Monday, December 01, 2008

Betty James, Who Named the Slinky Toy, Is Dead at 90
By
DENNIS HEVESI NY TIMES
Betty James, who came up with the name Slinky for the stair-walking spring that has delighted children for more than 60 years and who ran the toy company after her husband, the inventor, left it and his family in 1960, died Thursday in Philadelphia. She was 90 and lived in Hollidaysburg, Pa., where the company, James Industries, is located.
The cause was congestive heart failure, her son Tom said.
Paging through a dictionary in 1944, Mrs. James put her finger on the word slinky because she thought it best described the sinuous and graceful movement and the soft sound of the expanding and contracting metal coil her husband, Richard, had fashioned.
Mr. James was an engineer at a shipbuilding company in Philadelphia in 1943 when a torsion spring fell off a table and flipped end over end on a ship’s deck.
“I think I can make a toy out of this,” he told his wife.
The Jameses made 400 Slinkys and, just before Christmas 1945, persuaded Gimbels department store in Philadelphia to let them set up a ramp in the toy department. Not only could a Slinky perform serial somersaults down the ramp, but it could turn a child instantly into a faultless juggler. At $1 each, those first 400 sold out in 90 minutes.
So far, more than 300 million Slinkys, including rainbow-hued plastic models and Slinky Dogs, have been sold, enough to circle the earth about 150 times, if stretched, which they shouldn’t be.
Mrs. James was president of James Industries from 1960 until 1998, when the company was acquired by Poof Products of Plymouth, Mich., a manufacturer of foam sports balls. Ray Dallavecchia, president of what is now Poof-Slinky, would not disclose company revenue. Slinkys now cost $4 to $5; Slinky Dogs cost about $20.
Betty Mattas was born in Altoona, Pa., on Feb. 13, 1918, the only child of Claire and Irene Mattas. She attended
Pennsylvania State University until she met and married Mr. James. They ran the company together for 14 years.
As successful as Slinkys have been for 63 years, there have been slumps. In 1960, with sales down, Mr. James joined what his wife considered a religious cult and moved to Bolivia, leaving her with six children and the company. Mr. James died in 1974.
To a degree, Slinky Dog came to the rescue. The original version — a waggling spring between a plastic head and tail — was quite successful.
Then, in 1995, a new Slinky Dog was bred. It was modeled after the version featured in the
Disney computer-animated movie “Toy Story,” about toys that come to life to battle a bully who likes to torture toys. More than 800,000 of the new Slinky Dogs were sold that year, and revenue jumped 25 percent.
In 2001, Pennsylvania legislators named Slinky the official state toy, and Mrs. James was inducted into the Toy Industry Hall of Fame.
Besides her son Tom, Mrs. James is survived by two other sons, Christopher and Peter; three daughters, Elizabethe James, Susan Peoples and Rebekah Morris; 16 grandchildren; and two great-grandchildren.
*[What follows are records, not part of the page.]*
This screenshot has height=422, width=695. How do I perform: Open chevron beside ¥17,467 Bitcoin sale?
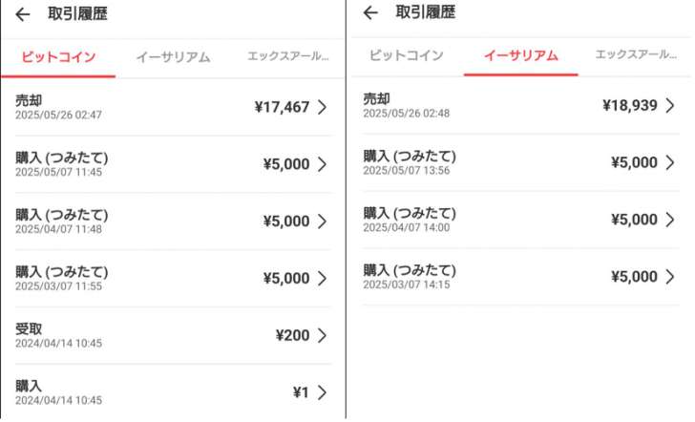coord(323,107)
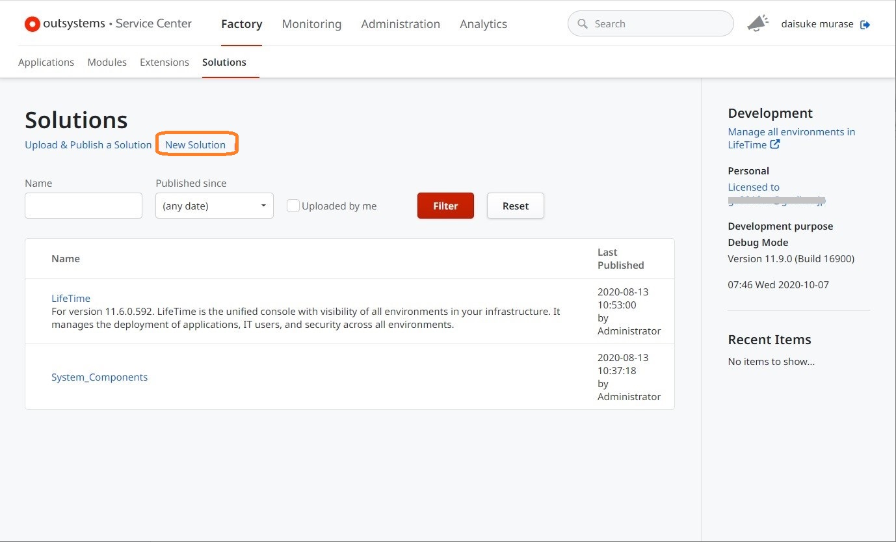Switch to the Applications tab
The height and width of the screenshot is (542, 896).
tap(46, 62)
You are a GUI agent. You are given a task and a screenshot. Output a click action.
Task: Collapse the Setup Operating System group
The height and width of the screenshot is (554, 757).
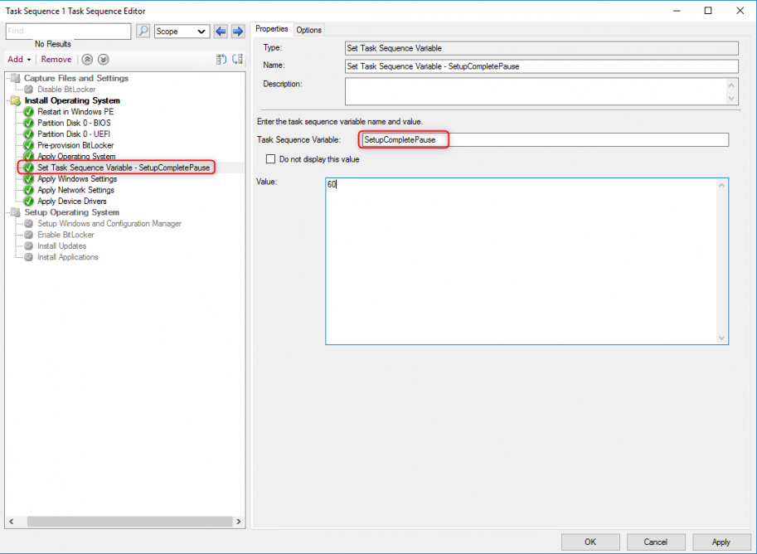coord(7,212)
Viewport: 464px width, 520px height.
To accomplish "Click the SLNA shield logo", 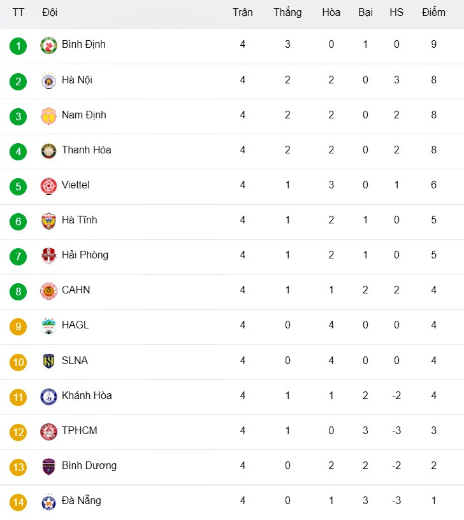I will click(x=49, y=361).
Having raised six children largely on her own and also enjoying a gaggle of grandchildren, Mrs. James was adamant about keeping the original Slinky affordable. In 1996, when the price ranged from $1.89 to $2.69, she told The New York Times: “So many children can’t have expensive toys, and I feel a real obligation to them. I’m appalled when I go Christmas shopping and $60 to $80 for a toy is nothing. With 16 grandchildren you can go into the national debt.”